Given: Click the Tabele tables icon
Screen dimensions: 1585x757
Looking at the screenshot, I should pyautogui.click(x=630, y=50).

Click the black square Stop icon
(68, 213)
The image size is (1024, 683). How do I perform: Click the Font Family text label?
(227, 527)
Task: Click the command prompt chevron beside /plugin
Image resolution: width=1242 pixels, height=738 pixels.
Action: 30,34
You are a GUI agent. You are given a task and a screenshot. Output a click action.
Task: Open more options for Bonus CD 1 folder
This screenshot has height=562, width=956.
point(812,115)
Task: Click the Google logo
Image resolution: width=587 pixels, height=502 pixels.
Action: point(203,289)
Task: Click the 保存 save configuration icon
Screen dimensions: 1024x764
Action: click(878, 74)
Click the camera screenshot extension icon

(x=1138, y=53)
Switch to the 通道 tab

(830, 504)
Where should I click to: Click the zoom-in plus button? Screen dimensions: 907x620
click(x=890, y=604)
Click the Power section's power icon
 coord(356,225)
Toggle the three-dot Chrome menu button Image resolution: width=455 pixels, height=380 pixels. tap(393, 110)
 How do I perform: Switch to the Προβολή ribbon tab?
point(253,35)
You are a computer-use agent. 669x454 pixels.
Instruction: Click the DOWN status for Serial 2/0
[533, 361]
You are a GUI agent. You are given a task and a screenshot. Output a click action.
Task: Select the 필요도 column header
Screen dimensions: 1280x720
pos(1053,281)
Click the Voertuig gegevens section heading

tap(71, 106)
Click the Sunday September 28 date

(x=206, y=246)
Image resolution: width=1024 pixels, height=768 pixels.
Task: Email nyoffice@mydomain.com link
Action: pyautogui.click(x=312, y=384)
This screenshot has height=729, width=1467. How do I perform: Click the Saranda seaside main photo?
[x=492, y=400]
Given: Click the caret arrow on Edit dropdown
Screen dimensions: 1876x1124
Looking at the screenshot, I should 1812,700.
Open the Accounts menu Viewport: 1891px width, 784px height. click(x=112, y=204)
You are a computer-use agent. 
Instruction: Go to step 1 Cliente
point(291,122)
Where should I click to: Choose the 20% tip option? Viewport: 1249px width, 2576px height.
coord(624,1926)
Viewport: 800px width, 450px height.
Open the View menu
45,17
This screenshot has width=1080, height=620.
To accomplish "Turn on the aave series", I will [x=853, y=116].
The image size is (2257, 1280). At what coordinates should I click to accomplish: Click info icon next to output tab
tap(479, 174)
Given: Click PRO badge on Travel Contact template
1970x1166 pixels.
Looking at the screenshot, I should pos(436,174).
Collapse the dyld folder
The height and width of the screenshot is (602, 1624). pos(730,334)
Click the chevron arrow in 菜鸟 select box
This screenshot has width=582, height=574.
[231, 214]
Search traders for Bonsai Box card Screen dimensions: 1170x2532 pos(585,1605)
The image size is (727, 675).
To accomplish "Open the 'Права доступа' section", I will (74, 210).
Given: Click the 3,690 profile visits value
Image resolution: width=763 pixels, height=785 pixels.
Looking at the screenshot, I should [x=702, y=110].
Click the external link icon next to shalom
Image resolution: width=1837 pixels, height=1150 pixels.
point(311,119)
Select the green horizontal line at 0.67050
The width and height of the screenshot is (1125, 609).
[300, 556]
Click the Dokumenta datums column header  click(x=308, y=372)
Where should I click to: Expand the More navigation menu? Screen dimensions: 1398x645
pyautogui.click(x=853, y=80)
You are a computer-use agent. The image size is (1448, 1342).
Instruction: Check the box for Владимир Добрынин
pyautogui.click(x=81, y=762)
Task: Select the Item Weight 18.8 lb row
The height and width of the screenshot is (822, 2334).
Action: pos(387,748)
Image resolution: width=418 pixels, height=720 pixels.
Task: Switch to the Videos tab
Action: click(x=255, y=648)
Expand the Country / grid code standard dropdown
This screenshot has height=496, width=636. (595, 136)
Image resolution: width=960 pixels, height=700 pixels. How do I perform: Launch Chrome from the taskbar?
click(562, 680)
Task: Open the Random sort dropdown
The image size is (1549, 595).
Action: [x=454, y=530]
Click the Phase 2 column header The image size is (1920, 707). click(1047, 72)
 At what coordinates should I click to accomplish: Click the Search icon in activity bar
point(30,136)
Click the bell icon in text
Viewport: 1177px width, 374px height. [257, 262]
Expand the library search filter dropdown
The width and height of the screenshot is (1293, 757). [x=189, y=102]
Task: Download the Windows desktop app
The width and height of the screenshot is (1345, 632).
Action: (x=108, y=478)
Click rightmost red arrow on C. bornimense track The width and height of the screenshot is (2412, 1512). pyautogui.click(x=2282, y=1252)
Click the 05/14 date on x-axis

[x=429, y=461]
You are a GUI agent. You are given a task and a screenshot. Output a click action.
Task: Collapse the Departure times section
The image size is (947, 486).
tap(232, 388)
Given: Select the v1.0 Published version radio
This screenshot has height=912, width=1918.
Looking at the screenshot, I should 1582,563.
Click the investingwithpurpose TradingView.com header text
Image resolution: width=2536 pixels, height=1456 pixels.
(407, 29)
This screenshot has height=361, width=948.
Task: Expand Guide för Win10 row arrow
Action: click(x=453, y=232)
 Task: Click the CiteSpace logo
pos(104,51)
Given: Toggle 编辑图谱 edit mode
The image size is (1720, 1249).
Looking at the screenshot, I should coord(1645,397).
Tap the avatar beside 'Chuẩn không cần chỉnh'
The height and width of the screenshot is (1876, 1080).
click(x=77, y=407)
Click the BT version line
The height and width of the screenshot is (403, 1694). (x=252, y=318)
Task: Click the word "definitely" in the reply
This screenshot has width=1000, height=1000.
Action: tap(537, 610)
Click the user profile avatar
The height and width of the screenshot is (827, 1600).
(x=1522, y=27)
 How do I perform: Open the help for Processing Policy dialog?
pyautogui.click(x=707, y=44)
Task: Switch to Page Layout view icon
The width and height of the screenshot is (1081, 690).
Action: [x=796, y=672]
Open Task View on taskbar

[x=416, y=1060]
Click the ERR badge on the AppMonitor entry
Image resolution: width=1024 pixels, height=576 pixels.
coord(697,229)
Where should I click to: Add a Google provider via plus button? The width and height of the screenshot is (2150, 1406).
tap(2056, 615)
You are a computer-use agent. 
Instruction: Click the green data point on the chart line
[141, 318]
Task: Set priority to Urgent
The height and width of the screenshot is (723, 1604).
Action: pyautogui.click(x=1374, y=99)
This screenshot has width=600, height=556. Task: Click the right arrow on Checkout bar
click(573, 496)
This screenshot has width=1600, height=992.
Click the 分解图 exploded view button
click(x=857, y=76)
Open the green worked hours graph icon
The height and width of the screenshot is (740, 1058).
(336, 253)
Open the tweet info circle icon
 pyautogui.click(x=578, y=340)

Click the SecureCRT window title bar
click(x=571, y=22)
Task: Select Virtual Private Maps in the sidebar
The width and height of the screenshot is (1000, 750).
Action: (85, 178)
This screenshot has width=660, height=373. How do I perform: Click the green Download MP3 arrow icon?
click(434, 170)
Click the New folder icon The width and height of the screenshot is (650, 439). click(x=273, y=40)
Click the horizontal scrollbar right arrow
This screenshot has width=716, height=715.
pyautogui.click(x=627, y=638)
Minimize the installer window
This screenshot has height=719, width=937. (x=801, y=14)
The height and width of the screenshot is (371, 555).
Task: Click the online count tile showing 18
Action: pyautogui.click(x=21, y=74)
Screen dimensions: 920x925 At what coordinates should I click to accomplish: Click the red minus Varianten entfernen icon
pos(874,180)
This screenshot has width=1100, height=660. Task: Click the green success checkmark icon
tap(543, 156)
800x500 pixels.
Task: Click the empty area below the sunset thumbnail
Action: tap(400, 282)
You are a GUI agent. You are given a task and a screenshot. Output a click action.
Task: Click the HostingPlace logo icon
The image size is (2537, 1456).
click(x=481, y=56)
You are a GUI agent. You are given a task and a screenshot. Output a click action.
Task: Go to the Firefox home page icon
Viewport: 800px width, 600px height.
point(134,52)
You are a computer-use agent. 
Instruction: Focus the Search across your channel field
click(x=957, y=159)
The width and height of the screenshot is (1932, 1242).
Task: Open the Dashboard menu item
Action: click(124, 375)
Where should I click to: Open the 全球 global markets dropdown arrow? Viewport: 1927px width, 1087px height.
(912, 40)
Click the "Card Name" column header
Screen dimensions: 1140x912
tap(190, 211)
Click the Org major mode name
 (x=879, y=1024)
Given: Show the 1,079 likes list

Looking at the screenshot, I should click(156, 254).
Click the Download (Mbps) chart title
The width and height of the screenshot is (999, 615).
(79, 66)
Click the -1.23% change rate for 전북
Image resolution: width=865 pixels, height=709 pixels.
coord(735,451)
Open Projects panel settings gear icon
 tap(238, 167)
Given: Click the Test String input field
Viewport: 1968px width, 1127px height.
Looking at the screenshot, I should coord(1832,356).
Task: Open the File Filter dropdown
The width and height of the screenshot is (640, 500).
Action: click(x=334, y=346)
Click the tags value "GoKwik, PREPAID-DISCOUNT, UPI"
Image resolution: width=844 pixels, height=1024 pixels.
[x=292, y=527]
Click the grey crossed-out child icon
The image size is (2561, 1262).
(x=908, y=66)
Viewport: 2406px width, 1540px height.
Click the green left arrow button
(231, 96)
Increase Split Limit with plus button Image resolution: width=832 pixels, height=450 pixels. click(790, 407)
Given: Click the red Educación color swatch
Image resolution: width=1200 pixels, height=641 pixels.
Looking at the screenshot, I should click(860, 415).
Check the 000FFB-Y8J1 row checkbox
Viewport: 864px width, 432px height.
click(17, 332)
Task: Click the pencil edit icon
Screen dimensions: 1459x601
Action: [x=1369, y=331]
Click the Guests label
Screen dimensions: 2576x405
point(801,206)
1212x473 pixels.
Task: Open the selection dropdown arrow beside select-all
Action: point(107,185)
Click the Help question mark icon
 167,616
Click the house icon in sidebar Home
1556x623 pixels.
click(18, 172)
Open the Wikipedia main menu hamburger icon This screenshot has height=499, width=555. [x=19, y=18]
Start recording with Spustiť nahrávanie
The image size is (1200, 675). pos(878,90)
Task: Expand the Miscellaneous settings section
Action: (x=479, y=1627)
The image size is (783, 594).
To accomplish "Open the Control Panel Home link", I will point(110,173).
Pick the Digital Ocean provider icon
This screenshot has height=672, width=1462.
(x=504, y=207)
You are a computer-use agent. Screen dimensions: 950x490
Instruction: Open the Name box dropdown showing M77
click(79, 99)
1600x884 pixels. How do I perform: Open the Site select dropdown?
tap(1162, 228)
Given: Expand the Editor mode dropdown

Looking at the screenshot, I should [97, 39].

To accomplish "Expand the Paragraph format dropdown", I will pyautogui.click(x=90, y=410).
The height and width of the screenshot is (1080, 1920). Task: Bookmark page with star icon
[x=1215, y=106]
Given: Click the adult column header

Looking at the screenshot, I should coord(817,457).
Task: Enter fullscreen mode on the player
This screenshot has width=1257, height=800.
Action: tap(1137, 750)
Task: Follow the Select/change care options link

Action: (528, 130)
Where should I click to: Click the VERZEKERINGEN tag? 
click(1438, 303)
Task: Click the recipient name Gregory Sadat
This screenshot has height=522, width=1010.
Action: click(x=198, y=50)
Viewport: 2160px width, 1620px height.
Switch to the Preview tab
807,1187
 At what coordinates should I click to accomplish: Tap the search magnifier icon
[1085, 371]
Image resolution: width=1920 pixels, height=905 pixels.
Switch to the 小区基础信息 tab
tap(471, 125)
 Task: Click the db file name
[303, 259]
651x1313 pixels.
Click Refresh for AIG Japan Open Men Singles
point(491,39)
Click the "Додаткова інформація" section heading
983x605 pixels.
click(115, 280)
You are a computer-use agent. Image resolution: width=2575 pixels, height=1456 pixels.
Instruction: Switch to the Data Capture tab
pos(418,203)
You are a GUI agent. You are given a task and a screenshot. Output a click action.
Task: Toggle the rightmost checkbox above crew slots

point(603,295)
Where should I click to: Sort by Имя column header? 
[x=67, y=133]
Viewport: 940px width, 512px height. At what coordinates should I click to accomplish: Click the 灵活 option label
::::::::::
REQUIREMENT :: Reproduce the items starting with the line that contains "Collapse the dyld folder" and going on through the line that contains "point(311,119)", copying each line precisely as it stands.

RESULT FOR THIS EXERCISE ::
Collapse the dyld folder
The height and width of the screenshot is (602, 1624). pos(730,334)
Click the chevron arrow in 菜鸟 select box
This screenshot has width=582, height=574.
[231, 214]
Search traders for Bonsai Box card Screen dimensions: 1170x2532 pos(585,1605)
The image size is (727, 675).
To accomplish "Open the 'Права доступа' section", I will (74, 210).
Given: Click the 3,690 profile visits value
Image resolution: width=763 pixels, height=785 pixels.
Looking at the screenshot, I should [x=702, y=110].
Click the external link icon next to shalom
Image resolution: width=1837 pixels, height=1150 pixels.
point(311,119)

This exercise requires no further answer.